In October 1914, the cinema "Odeon Lichtspiele" was founded in Herzogstraße 1, which was taken over in 1967 as "ABC-Kino" by Thomas and Steffen Kuchenreuther.

Andreas Baader, German terrorist of the late 1960s and 1970s, grew up with his mother together with a painter in the Herzogstraße. The director, Helmut Dietl lived in the mid-1960s in the Herzogstraße.

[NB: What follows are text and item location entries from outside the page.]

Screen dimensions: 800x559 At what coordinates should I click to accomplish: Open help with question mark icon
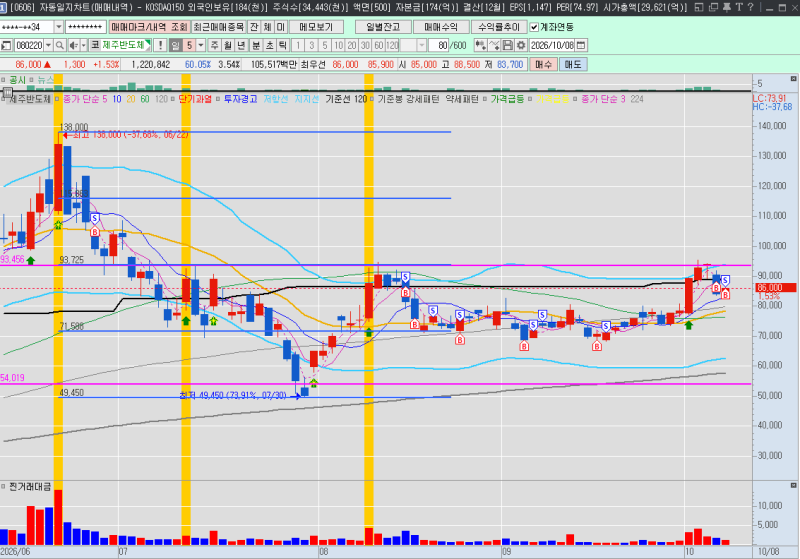click(750, 7)
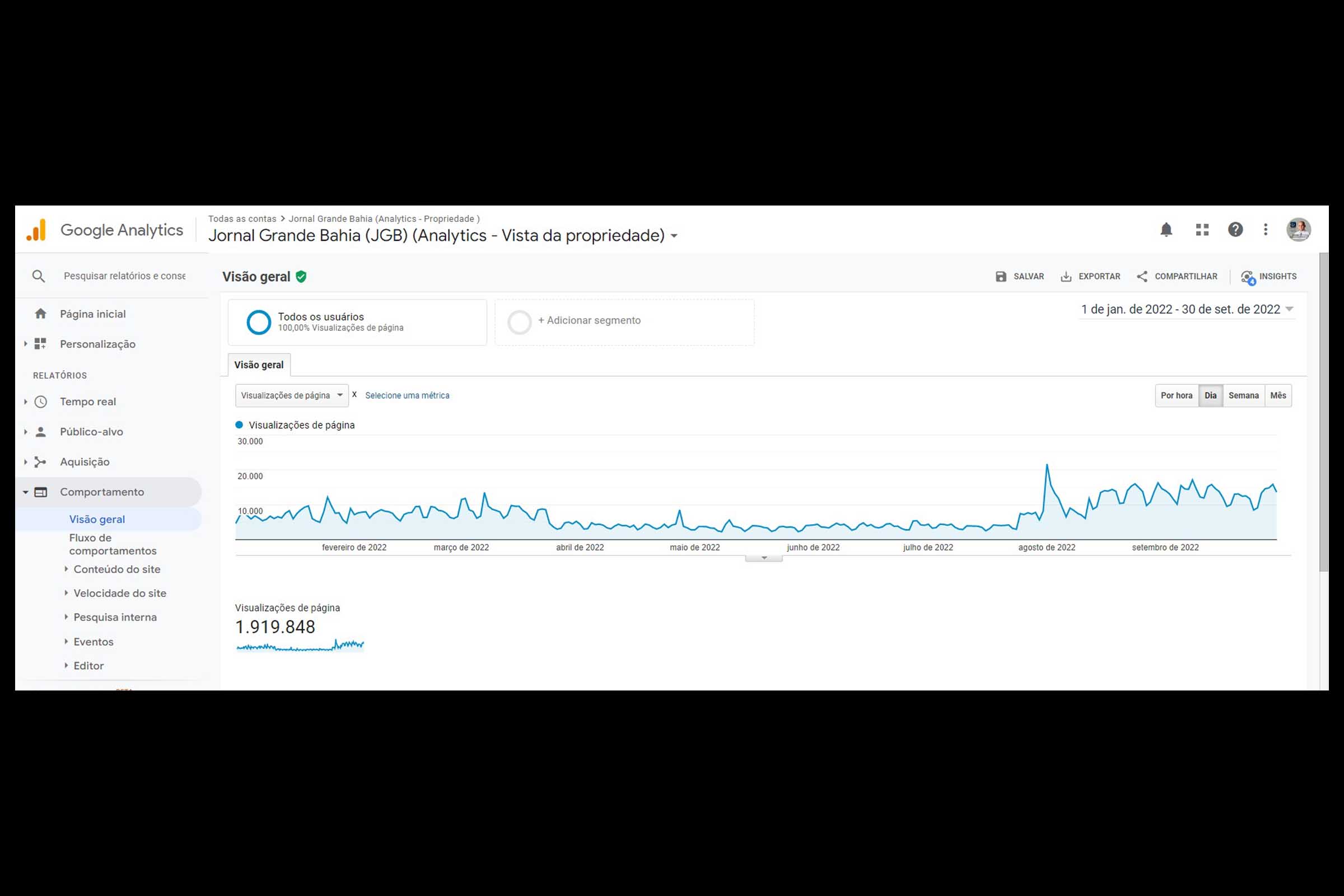Open Fluxo de comportamentos report

(x=112, y=544)
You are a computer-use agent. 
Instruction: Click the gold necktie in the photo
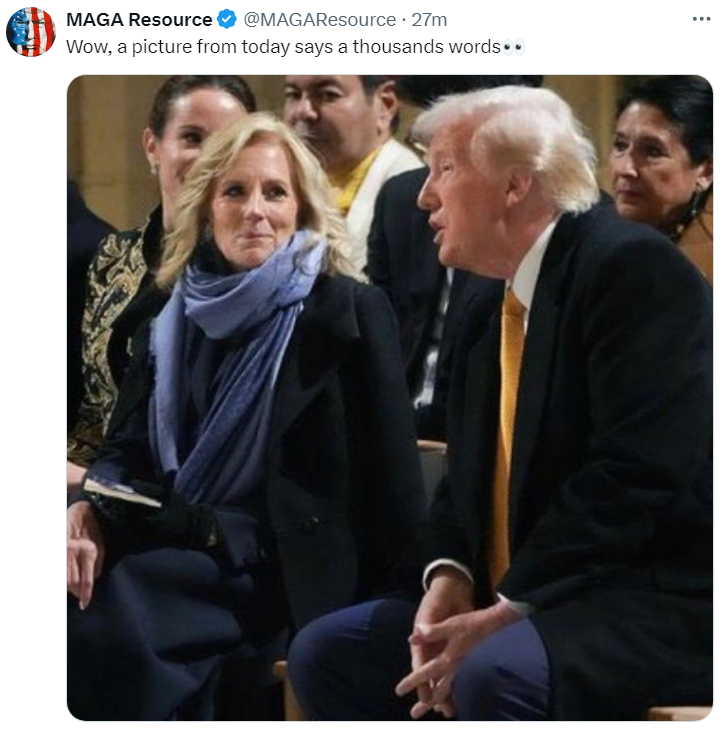coord(509,430)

In 1967/68, the artist group Geflecht-Keller with Lothar Fischer, Heimrad Prem, Hans Matthäus Bachmayer, Reinhold Heller, Florian Köhler, Heino Naujoks, Helmut Rieger, Helmut Sturm and HP Zimmer, founded a studio in Herzogstraße. In 1975, twelve artists founded the "Kollektiv Herzogstraße", named after their joint studio there, with the aim of promoting the expressive abstraction of the artist groups CoBrA, SPUR and WIR: Heimrad Prem, Helmut Sturm, Hans Matthäus Bachmayer, Dietrich Bartscht, Heiko Herrmann, Thomas Niggl, Armin Saub, Diri (Dieter) Strauch and Heinz Weld. In contrast to the groups of the 1960s, Renate Bachmayer, Jutta von Busse and Ursula Strauch-Sachs were also included as female painters. Margit Krauss, who founded the folk-beat duo 'Peter & Margit' in 1968 with her former classmate Peter Maffay, also lived in Herzogstraße.

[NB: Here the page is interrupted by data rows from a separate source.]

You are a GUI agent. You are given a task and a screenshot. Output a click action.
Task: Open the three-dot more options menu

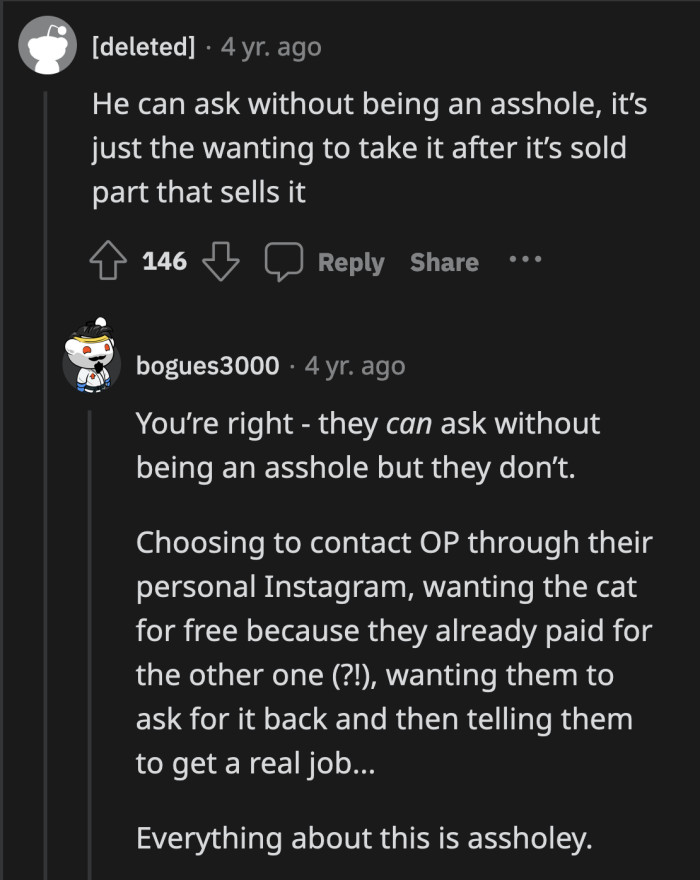pyautogui.click(x=523, y=260)
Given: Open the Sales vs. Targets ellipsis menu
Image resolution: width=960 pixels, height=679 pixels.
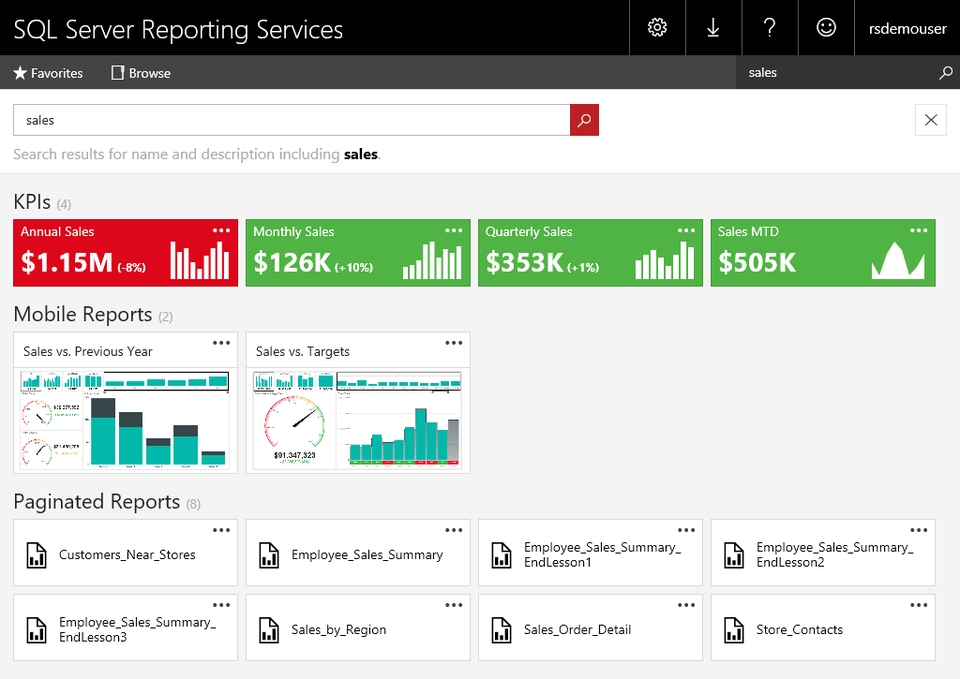Looking at the screenshot, I should click(x=454, y=342).
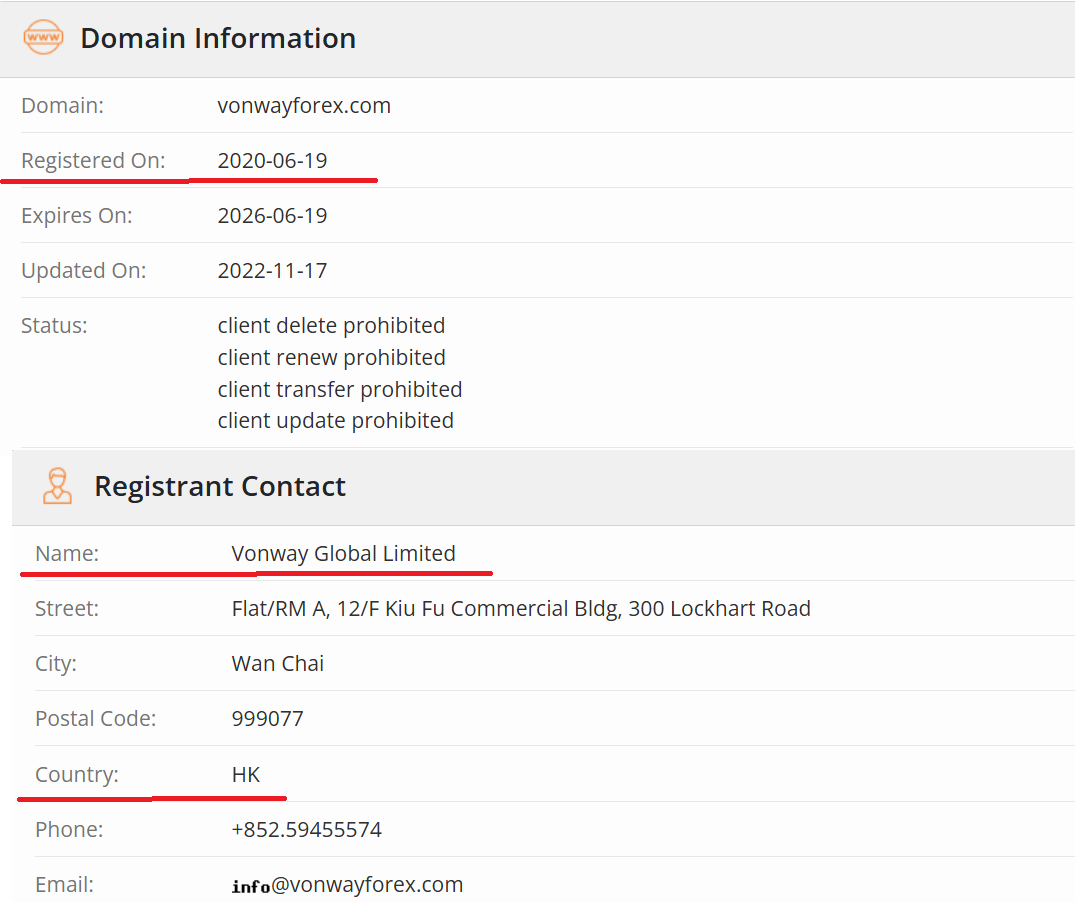Click the Domain Information heading

[218, 38]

From 1978 to 1986, there was the Rigan Club in the Herzogstraße 82, where it came to live performances, of for example, The Searchers, The Marmalade, the Bay City Rollers, Nina Hagen and Mike Oldfield. In 1985, Franz Georg Strauss founded the private TV channel TV Weiß-Blau in Herzogstraße. Transregional resonance was also given to the cloud house of architect Walter Winkelmann at the corner of Siegfried- /Herzogstraße, as a Hippie center in the early 1970s, the outer walls were painted entirely with clouds.